[Haskell-cafe] Byte Histogram
johan.tibell at gmail.com
Thu Feb 3 23:15:32 CET 2011
Thanks for bringing up these issues. It's something we could be better
at addressing as a community.
First, we need to stop pretending that you can use Haskell effectively
without first learning to reason about program evaluation order.
Learning how is not terrible difficult, but there's very little
material on how to do it . Some of us have learnt it the hard way
by experimentation or by talking to people who do understand lazy
evaluation  (the Simons, Don, and Bryan to name a few). At the very
least we need to teach people how to tell which arguments a pure
function is strict in by looking at its definition.
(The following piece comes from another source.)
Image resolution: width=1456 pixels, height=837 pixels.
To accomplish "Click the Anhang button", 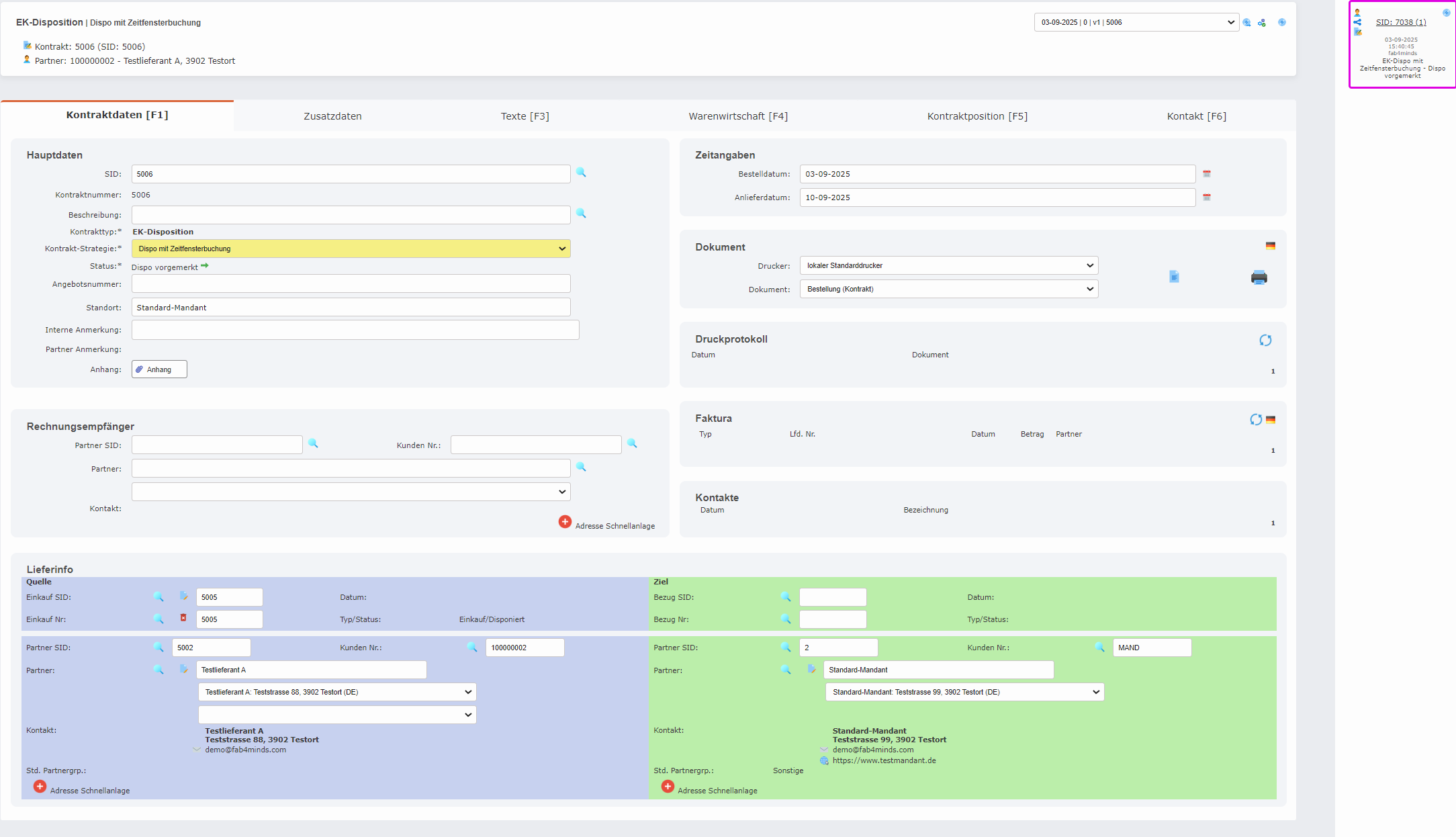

Second, many of our core data structures are lazy, but most uses are
strict. That keeping a simple map of counters is tricky should tell us
that something is wrong (you need to use insertWith'). It wouldn't be
if Data.Map was strict in the values. Many strictness related problems
people have are due to common data types like Maybe, tuples, and
arrays being lazy. This is rarely what you want.
1. I tried to start creating some. For example, by giving a high
performance Haskell talk at CUFP. Unfortunately the talk wasn't taped.
2. Haskell is non-strict, which doesn't necessarily imply lazy
evaluation. However, lazy evaluation is what we actually deal with.